• [KUTIPAN TERPILIH]
'''
Apakah sejarah masa lalu sebaiknya
dilupakan atau diingat? Keduanya sama-sama penting menurut Friedrich Nietzsche.
Founding father juga sepakat dengan pernyataan Friedrich N. bahwasannya “Jangan
sekali-kali melupakan sejarah (Jasmerah)”. Kita harus mengingat masa lalu agar
bisa bertahan hidup dan bahkan bisa merancang proyeksi masa depan dengan lebih
baik. Ini adalah sikap historis (Geschichtlicht). Kadang memori akan
lebih membinasakan, ini adalah sikap a-historis (Ungeschichtlicht). Dan
yang paling baik diantara keduanya adalah sikap suprahistoris (Unbergeschichtlicht),
penghayatan terhadap makna-makna yang terkandung dalam sejarah itulah yang
melahirkan mental Dionysian atau berani mengatakan “Ya” terhadap kehidupan
berarti berani menggugat “diri”. Berani menggugat diri adalah awal dari Rekonsiliasi.(Budiawan;
2004)
Dari Pont of View itulah, kita
menghadirkan majalah Shima edisi XI dengan muatan sejarah kelam partai komunis
yang ada di negeri ini. Sejarah yang telah berpuluh-puluh tahun dikelamkan oleh
rekayasa rapi dari pihak-pihak yang ingin mengeksploitasi bangsa ini, bangsa
yang Gemah Ripah Loh Jinawi. Selama itulah, mulai dari pendidikan
sejarah bangsa ini, media-media cetak, bahkan film-film dokumenter seperti Janur
Kuning dibingkai oleh kemunafikan Rezim Orde Baru, dengan mengkambing
hitamkan pihak- pihak yang tulus memperjuangkan kemerdekaan dan kemajuan
Indonesia. Mengaburkan sejarah yang valid, sejarah yang harus diperhitungkan
dan dijadikan sebagai penyulut untuk segera menggapai perubahan bangsa yang
kian terpuruk ini.
Selama Rezim Orde Baru berkuasa, segala macam
buku, media cetak, elektronik, film dan apapun yang mendukung sterilisasi
sejarah dilarang untuk beredar luas ke masyarakat Indonesia dan dunia. Muatan
pendidikan sejarah yang ada sekarang dan masih dalam cengkraman orde baru harus
segara diseterilkan dan diluruskan dari virus-virus rekayasa.
Segala pihak yang bertanggung jawab
harus secepatnya berbenah, menjernihkan sejarah masa lalu yang buram adalah
harga mati. Semua pihak pasti tidak rela ketika sejarah tersebut ditelantarkan,
lebih-lebih diyakini kebenarannya. Ini bukan sesuatu yang mudah, karena
keyakinan akan kekejaman PKI sudah mendarah daging, sangat sulit untuk
dipatahkan.
'''
• [DATA HASIL EKSTRAKSI]
'''
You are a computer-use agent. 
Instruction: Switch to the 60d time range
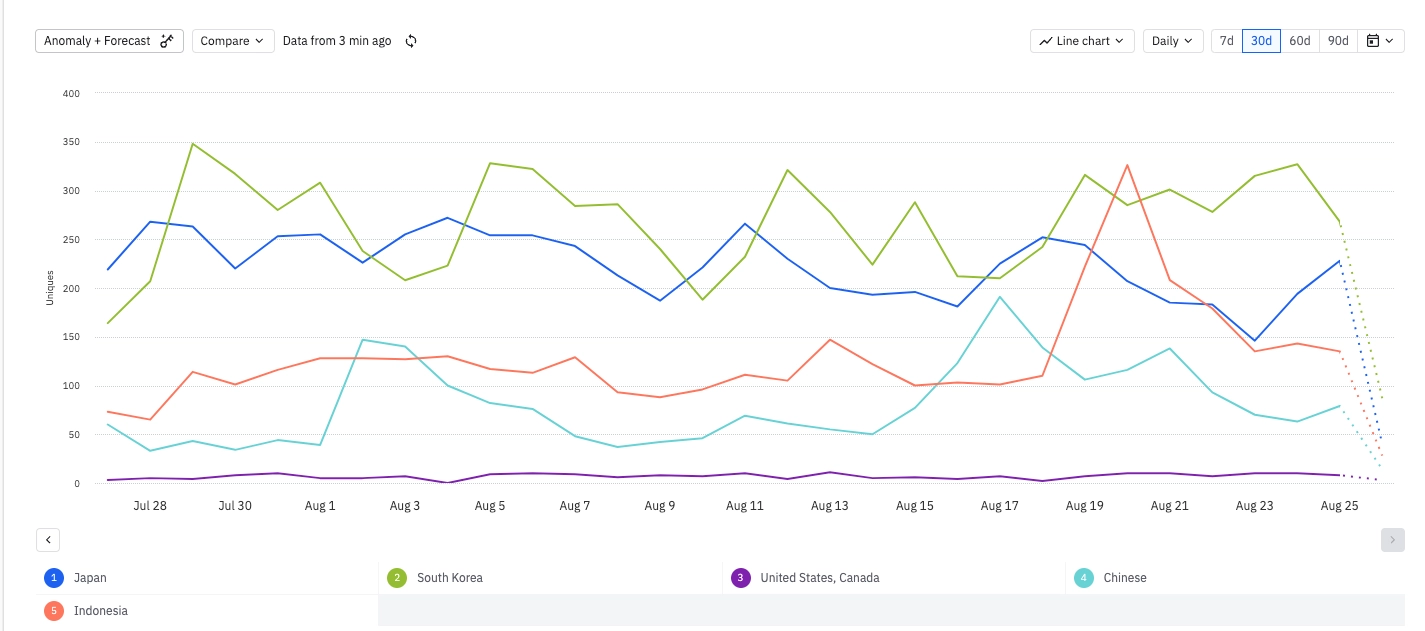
'''
'''
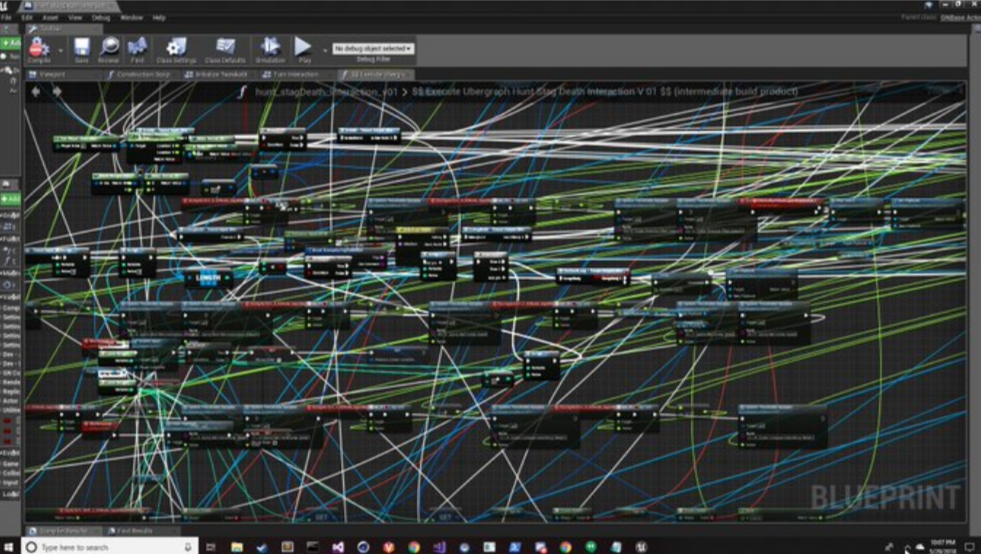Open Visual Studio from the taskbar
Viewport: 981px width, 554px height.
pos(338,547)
'''
• [TUGAS] Menurut kutipan terpilih, sikap apa yang disebut paling baik di antara sikap historis dan sikap a-historis?

• [JAWABAN TUGAS] Sikap suprahistoris (Unbergeschichtlicht).